> _EXTRAIT RETENU_
Il y a une trentaine d’années, les Kafirs Kalash étaient bien plus nombreux, y compris leurs dieux, surtout grâce à l’isolement dont ils bénéficiaient, haut dans leurs montagnes. Le malheur les a frappés en 1979, l’année où éclata la guerre civile afghane qui entraîna l’intervention soviétique. De nombreux Afghans s’installèrent dans la région frontalière et y furent accueillis par les Deobandis pakistanais, les homologues locaux des Wahhabites saoudiens, les plus fanatiques des musulmans.
Rapt de femmes
[Ci-dessous : femme kalash faisant sécher au soleil du maïs sur une toile de jute (photo : Geneviève Laffitte)]
Les nouveaux venus ont commencé par déboiser les vallées puis par occuper le territoire des Kafirs Kalash et, enfin, par enlever leurs femmes. Les Kalash sont de complexion plus claire que leurs voisins ; les Européens qui ont voyagé au Pakistan ont souvent constaté que la peau blanche des hommes comme des femmes y est très appréciée sur le marché du sexe. Les parents des filles enlevées et mariées de force à un musulman ne pouvaient revoir leur enfant qu’après s’être convertis à l’islam. D’autres moyens de pression ont été utilisés pour les obliger à la conversion, notamment les prêts à taux usuraires, dont on pouvait se débarrasser à condition de subir la circoncision ; ensuite, la discrimination dans l’octroi des moyens modernes de distribution d’eau et d’électricité, que le régime du Général Zia n’accordait qu’aux seuls musulmans. Les minorités religieuses au Pakistan subissent terreur et brimades de toutes sortes. La communauté kalash qui, contrairement aux chrétiens, ne bénéficie d’aucun appui international, était ainsi condamnée à disparaître. Dans les années 90, toutefois, les choses ont changé. Les voies carrossables et l’électricité avaient été installées : le gouvernement démocratique (mais qui ne le fut que brièvement) se rendit compte qu’il pouvait exploiter la région kalash sur le plan touristique, la population indigène servant d’attraction avec son folklore. Il n’y aurait pas un chat pour débourser de l’argent pour aller voir de près l’islam vivant de cette région mais, en revanche, pour assister aux prouesses chorégraphiques des derniers païens indo-européens, on sort les dollars de son portefeuille. Il faut désormais s’acquitter d’un droit de péage pour entrer sur le territoire des Kalash.
Le Yeti
[Ci-contre : Jordi Magraner, zoologue et ethnologue catalan en Afganistan et au Pakistan, et qui fut lâchement assassiné la nuit du 2 août 2002 lors d'une expédition au au Nord-Pakistan, à l’âge de 43 ans]
Ensuite, il faut bien que le Pakistan ait quelques minorités religieuses, réduites à la taille d’un musée, pour faire croire qu’il respecte scrupuleusement les principes de la Déclaration Universelle des Droits de l’Homme. Dans les médias occidentaux, on trouvera toujours quelques bonnes âmes mercenaires pour relayer la propagande du gouvernement pakistanais qui cherche à démontrer la “tolérance islamique”. Une ONG grecque [Bénévoles grecs], motivée par le mythe qui veut que les Kalash descendent des soldats d’Alexandre le Grand, a même reçu l’autorisation d’ouvrir une école et une clinique là-bas.

> _DONNÉES FOURNIES_
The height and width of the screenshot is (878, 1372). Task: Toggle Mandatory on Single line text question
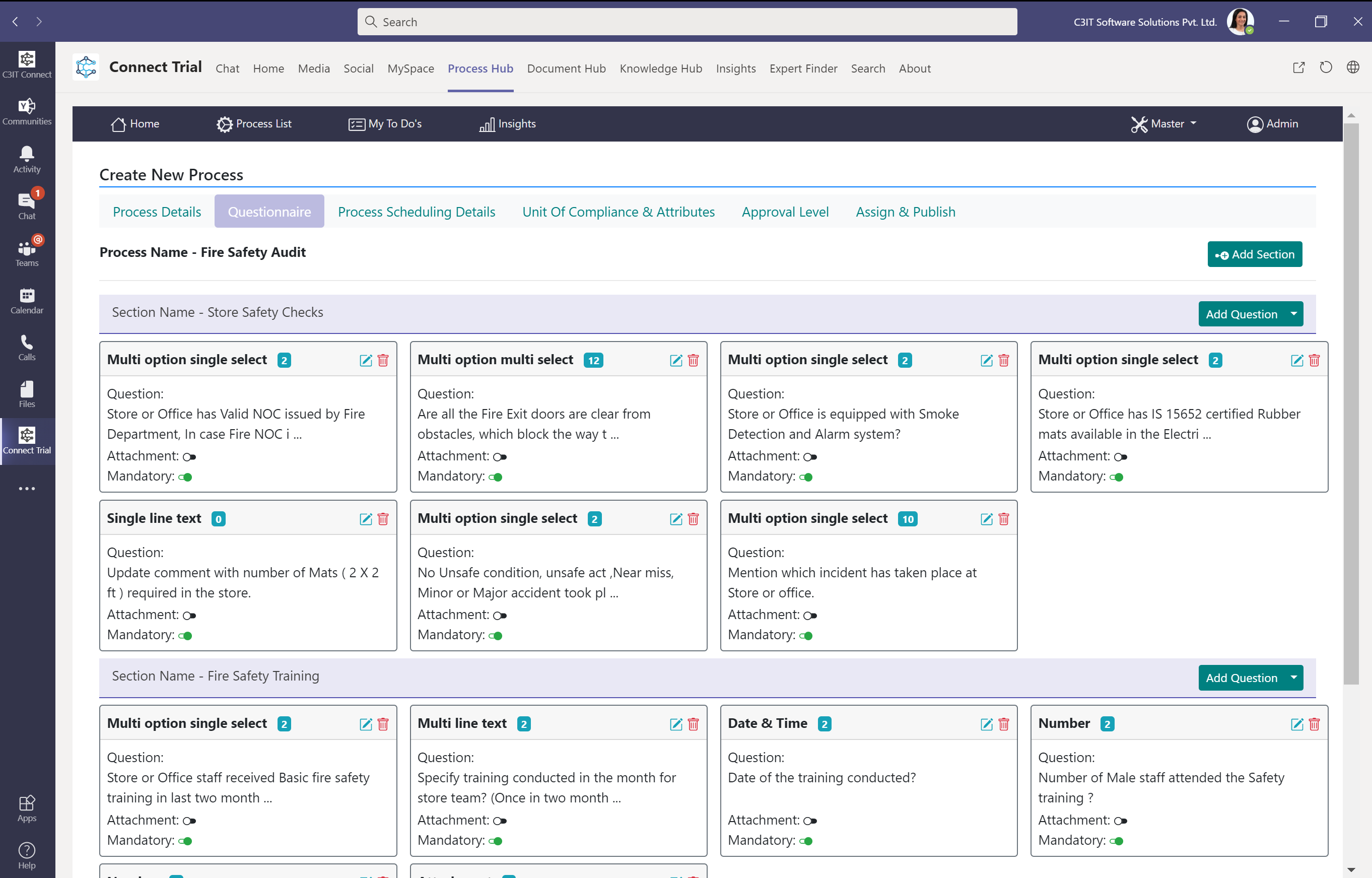(x=185, y=635)
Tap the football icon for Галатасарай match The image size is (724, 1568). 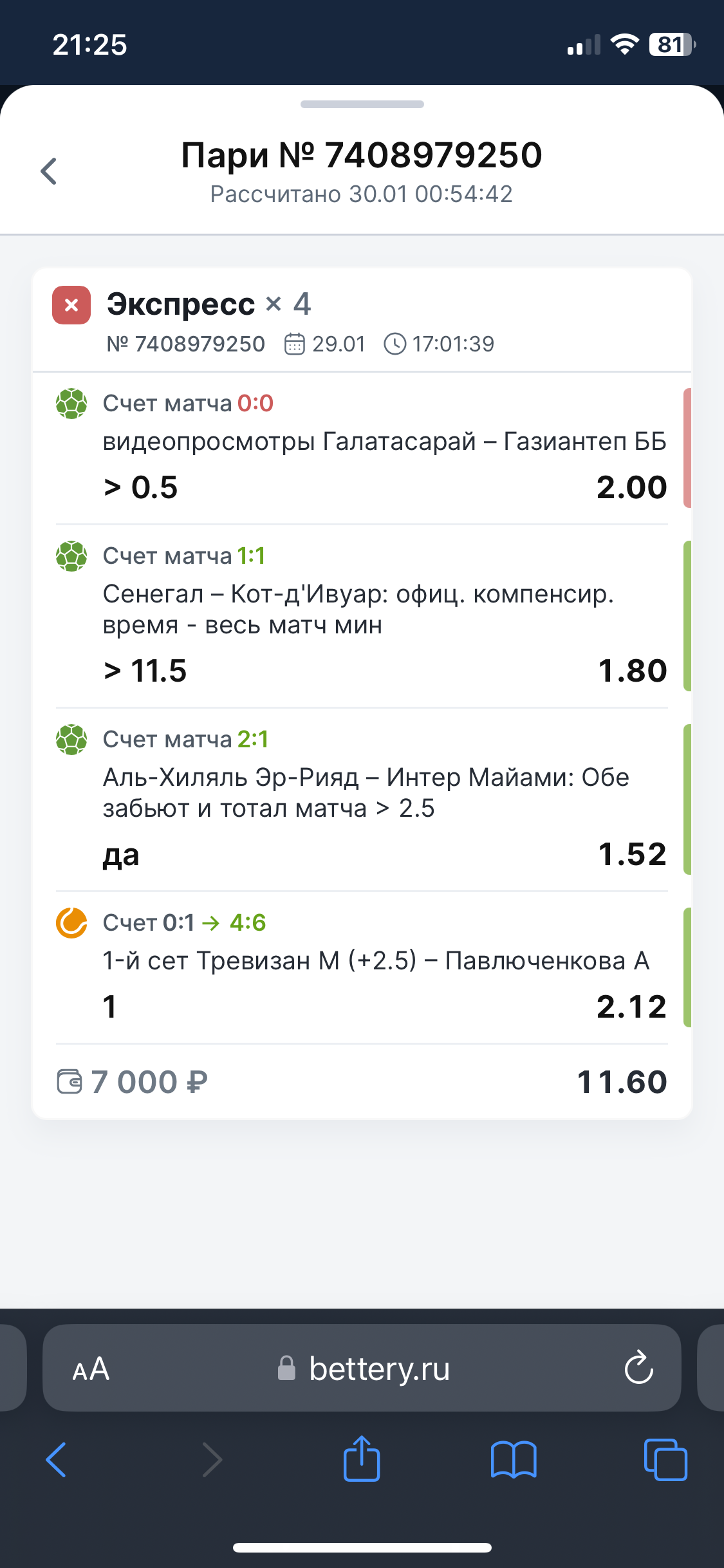(x=71, y=404)
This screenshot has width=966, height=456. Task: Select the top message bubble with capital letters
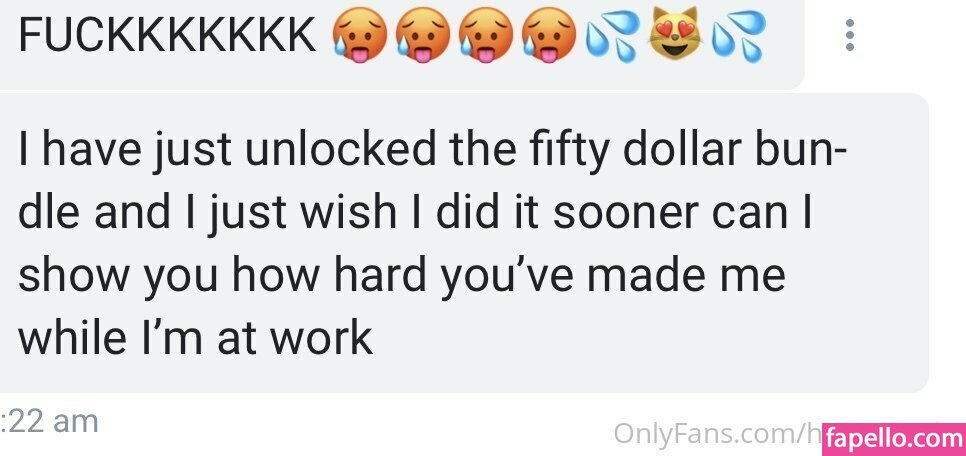(402, 44)
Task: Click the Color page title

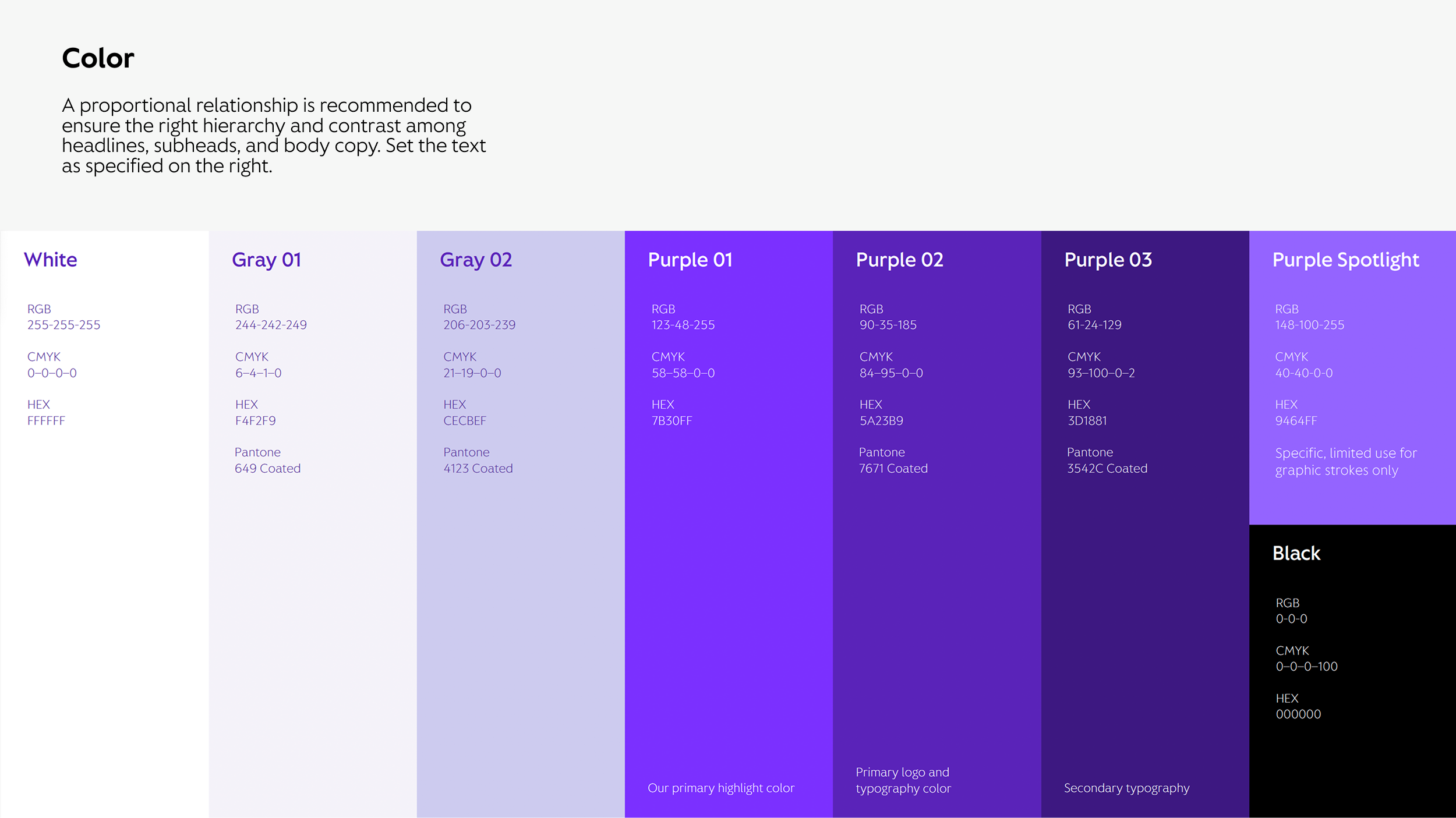Action: point(98,58)
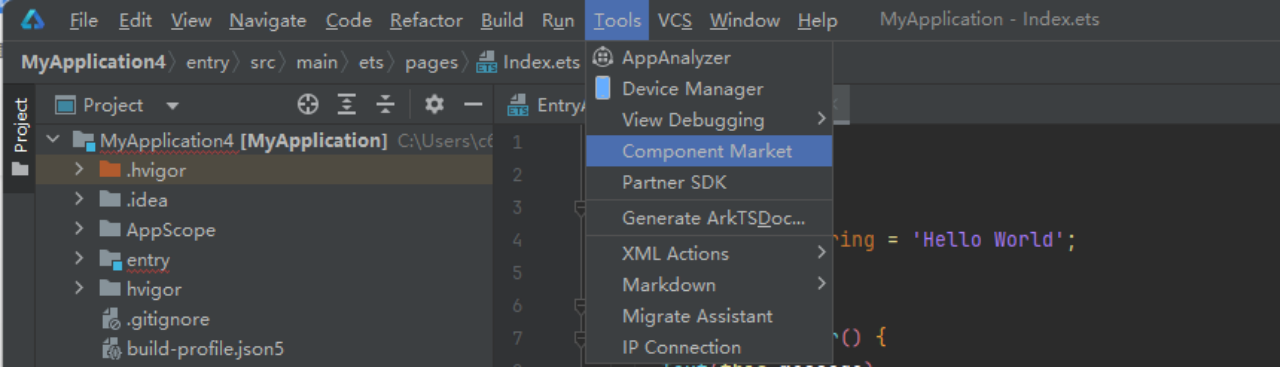The width and height of the screenshot is (1280, 367).
Task: Click the locate/select opened file target icon
Action: tap(308, 105)
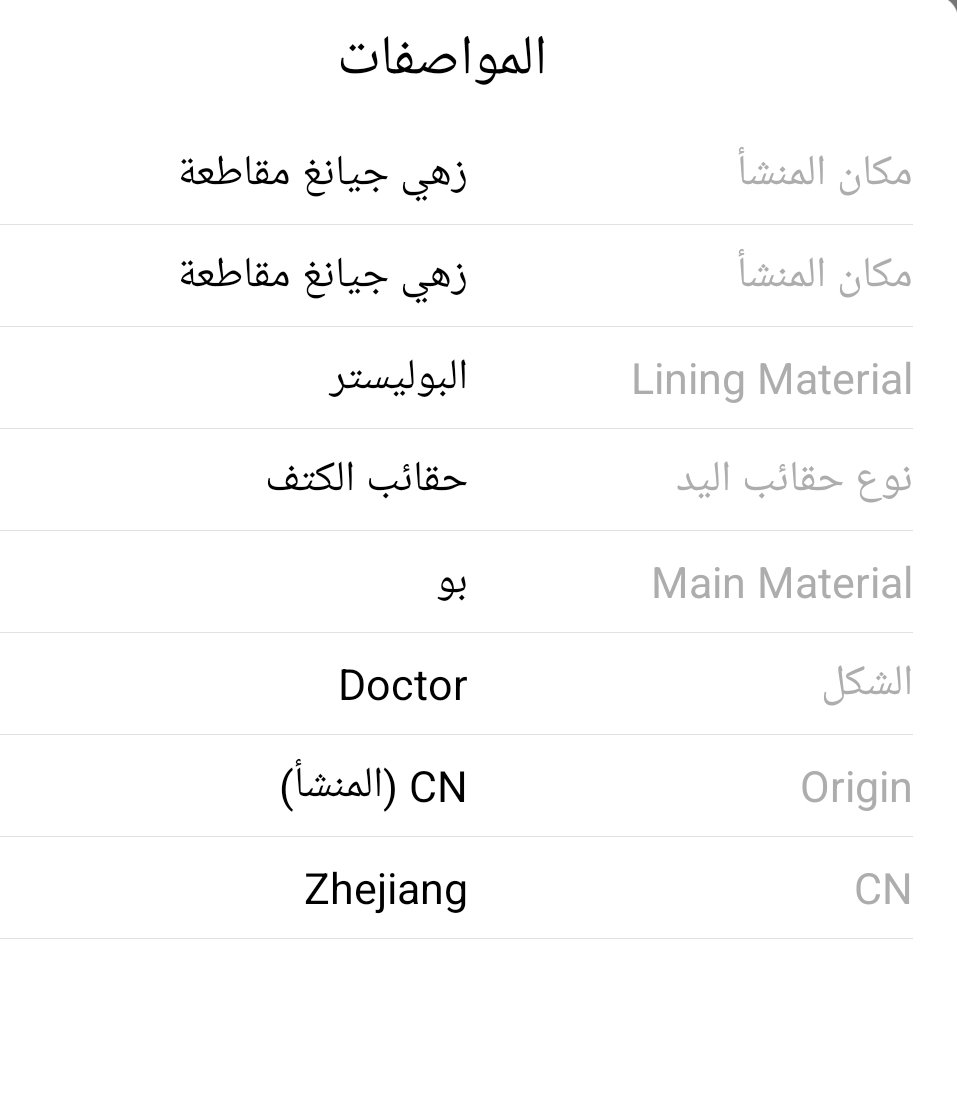Tap the divider line beneath Zhejiang row
This screenshot has height=1104, width=957.
[x=456, y=938]
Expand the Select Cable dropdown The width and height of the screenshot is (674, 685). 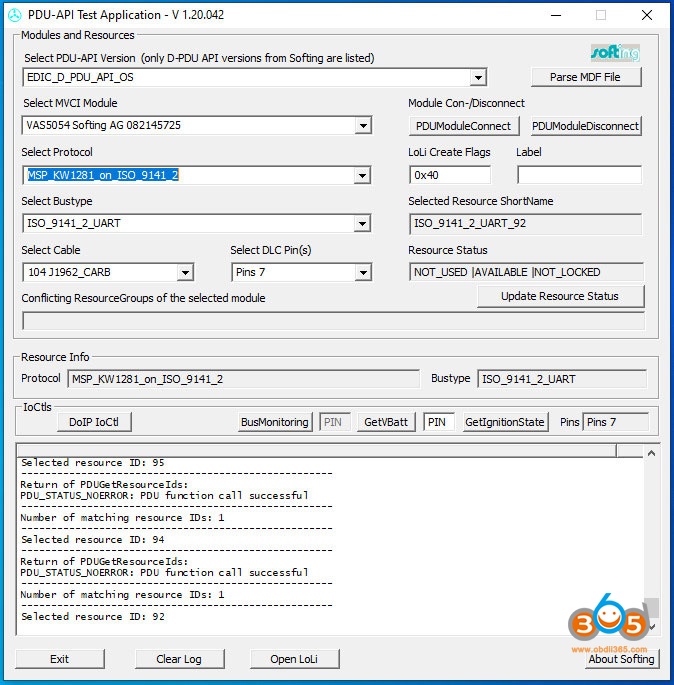click(185, 272)
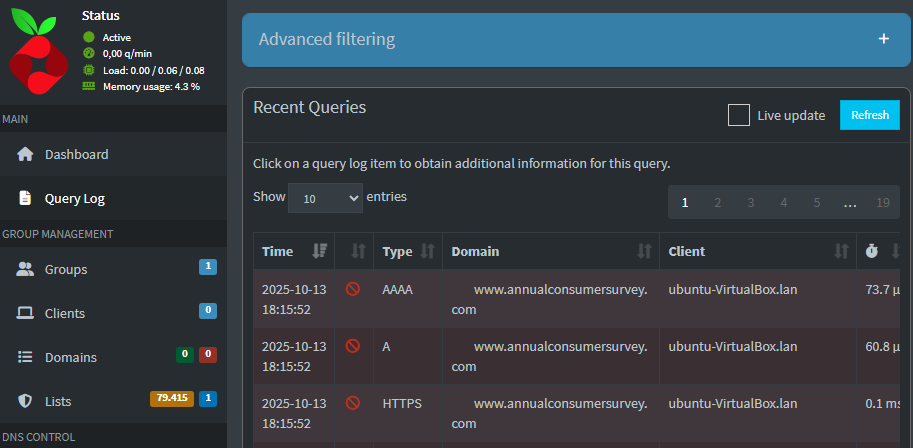Click the Dashboard home icon

(x=26, y=155)
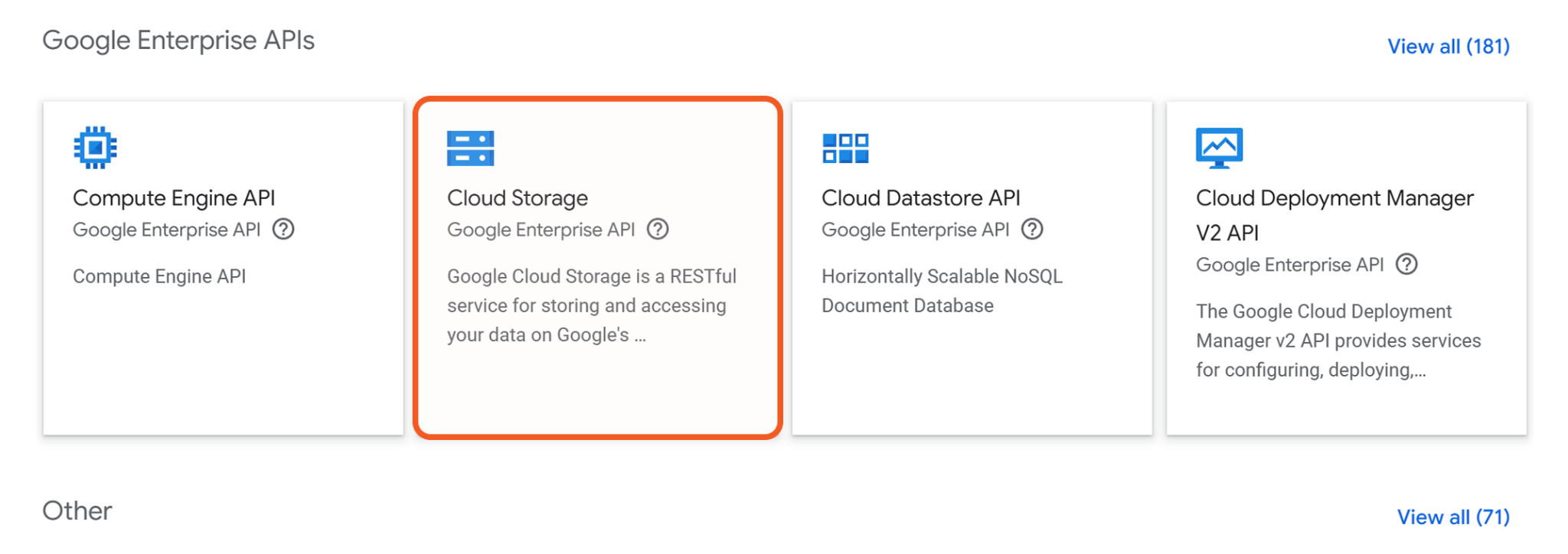Image resolution: width=1568 pixels, height=554 pixels.
Task: Click the Horizontally Scalable NoSQL description
Action: tap(942, 291)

> _CONSIGNE_
Rédigez la suite du texte consacré aux Kafirs Kalash, en commençant après sa dernière phrase. Les données n'ont ici aucune incidence.

> _SOLUTION PROPOSÉE_
L’enquête la plus récente, relevant de ce que l’on appelle aujourd’hui “l'observation participante”, a été menée, chez les Kalash, par Jordi Magraner (1958-2002). Ce zoologue catalan était parti là-bas, au départ, pour chercher le yeti, la variante himalayenne du monstre du Loch Ness. Ou, pour être plus précis, y chercher le “bar-manou”, le “grand homme”, comme l’appelle la population locale. Si le terme “bar-manou” est une transformation maladroite de “barf-manou”, alors il faudrait traduire ce vocable par “l’homme des neiges”. Lorsque j’eus une conversation avec Magraner peu avant sa mort, il me prétendait qu’il y avait du vrai dans les récits indigènes relatifs au “bar-manou”, même si lui ne l’avait jamais vu. Quoi qu’il en soit, ses intérêts s’étaient portés vers cette curiosité anthropologique que sont les derniers païens indo-européens. Il avait entrepris un vol vers l’Europe pour rendre visite à sa famille et pour communiquer le fruit de ses recherches à l’occasion d’un congrès à Paris ; en fait, Magraner était lui-même devenu un Kalash.
Il avait appris à parler les 3 langues de la région de Chitral. Les motivations de certains humains sont sublimes : lorsqu’on parle, comme Magraner, l’espagnol, l’hindi et le chinois, 3 langues seulement, on peut communiquer avec la moitié du monde. Malgré cela, cet homme exceptionnel a fait l’effort considérable d’apprendre 3 langues pour converser avec 2 milliers de personnes (et au départ, cet effort n’a été entrepris que pour les questionner sur ce qu’elles savaient du “bar-manou” !). Les Kalash lui avait offert une fiancée, pour sceller son intégration. Certes, il restait au bas de l’échelle sociale, avec une seule femme, les Kalash les plus haut placés, eux, ont plusieurs épouses. Malheureusement pour ce chercheur formidable, les islamistes ont appris son engagement pour les “idolâtres”. On retrouva son corps, la gorge tranchée, comme Theo Van Gogh. Selon ses dispositions testamentaires, il fut enterré sur place, selon le rite kalash.
► “Moestasjrik”, article paru dans ’t Pallieterke, Anvers, 29 mars 2006. (tr. fr. : Robert Steuckers)
◘ Esperance Magraner, sœur de Jordi Magraner, continue le combat de l'association (loi 1901) GESCH (Groupe d'Étude et de Sauvegarde des Cultures de l'Hindou kouch). Très impliquée sur le terrain, elle mérite soutien :
♦ Adresse : GESCH – 69, rue Henri Fouques Duparc – 26000 VALENCE (FRANCE)
◘ La dernière livraison de la revue d'archéologie et de géographie sacrée Hyperborée Magazine (n°10/11, 18 €) offre un article richement illustré : « Les Kalashs, hommage à Jordi Magraner ».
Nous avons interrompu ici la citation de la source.